**EXERCISE SET**
a) Reproduce the passage from "It's really hard" up to and including "your best choices." from the thread on foundation for Asian skin.
b) In the thread on foundation for Asian skin, which SK-II foundation does jc2239 say they love?
c) Extend the thread on foundation for Asian skin, picking up after its final reply.

**DOCUMENT PASSAGE**
# What's the best foundation for Asian skin?



## pyrexia

I've been struggling for a long time to find a good foundation tone for Asian skin. Some make me look white-washed in pictures (like I poured a whole bottle of powder on my face, LOL) while others make me look unnaturally tanned. 

Any rec's?


----------



## mcmug17

It's really hard to generalize a foundation for Asian faces.  I mean, the skin tone varies among the Asian people - some are fairer, some are darker.  Best bet is to go to a cosmetic counter and have someone help you pick a color that matches your own skin tone.

If you're looking for brand names, I assume the Asian/Japanese ones, like Shiseido, Shu Uemura, SK2..., would be your best choices.

I don't wear any foundations so I can't give you any further useful advices.


----------



## jc2239

i have pretty pale asian skin (but i have like no yellow undertones....very pink for some reason ) and i love SK-II's air-touch foundation as well as bare escentuals


----------



## xikry5talix

jc2239 said:


> i have pretty pale asian skin (but i have like no yellow undertones....very pink for some reason ) and i love SK-II's air-touch foundation as well as bare escentuals


 
I like bare escentuals as well.


----------



## La Monsieur

What about getting your foundation custom blended?  I believe Prescriptives has recently expanded this service to more counters / locations.

**DATA BLOCK**
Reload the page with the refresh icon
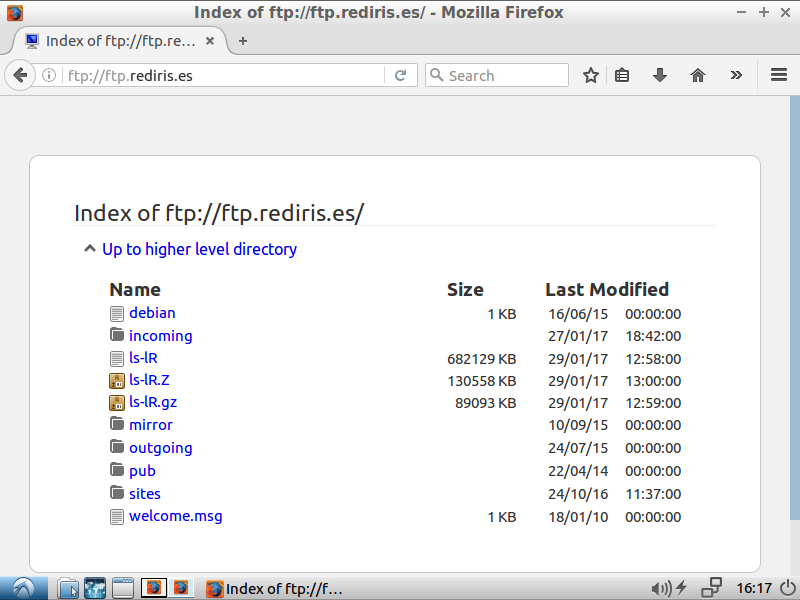 [400, 75]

**SET OF ANSWERS**
a)
It's really hard to generalize a foundation for Asian faces.  I mean, the skin tone varies among the Asian people - some are fairer, some are darker.  Best bet is to go to a cosmetic counter and have someone help you pick a color that matches your own skin tone.

If you're looking for brand names, I assume the Asian/Japanese ones, like Shiseido, Shu Uemura, SK2..., would be your best choices.

b) SK-II's air-touch foundation.

c)
----------



## siworae

my skin is quite pale and i currently use Laneige moisture lighting foundation... unfortunately, there's only four different shades.  but, i was able to find one that is suitable for my skin tone and it works very well for me.  it's a Korean brand, which is not readily available here, but can probably be found in Asian stores in the US.  i usually purchase Laneige products online from sasa.com (HK based cosmetics store)


----------



## [vogue]

I think that SKII has got one of the best foundations, Shu Uemura has got super natural and fabulous textures, and MAC has got a colour pallete of every colour in history. A tip for you.. Once you've found your perfect foundation colour, get one in a shade darker and a shade lighter. Mix accordingly everyday as your skin tone changes day to day...depending on how much sleep you've got, your diet and whatnot...


----------



## keal

i've found clinique foundations have been pretty good for matching all the asian skin tones in our family.... i'm more tan, my sis is more yellow and my grandma is paler but we all do ok with clinique...


----------



## babyclouds

If you live near a Giorgio Armani makeup counter you can swing by and get a sample from them.  It works great and lasts all day.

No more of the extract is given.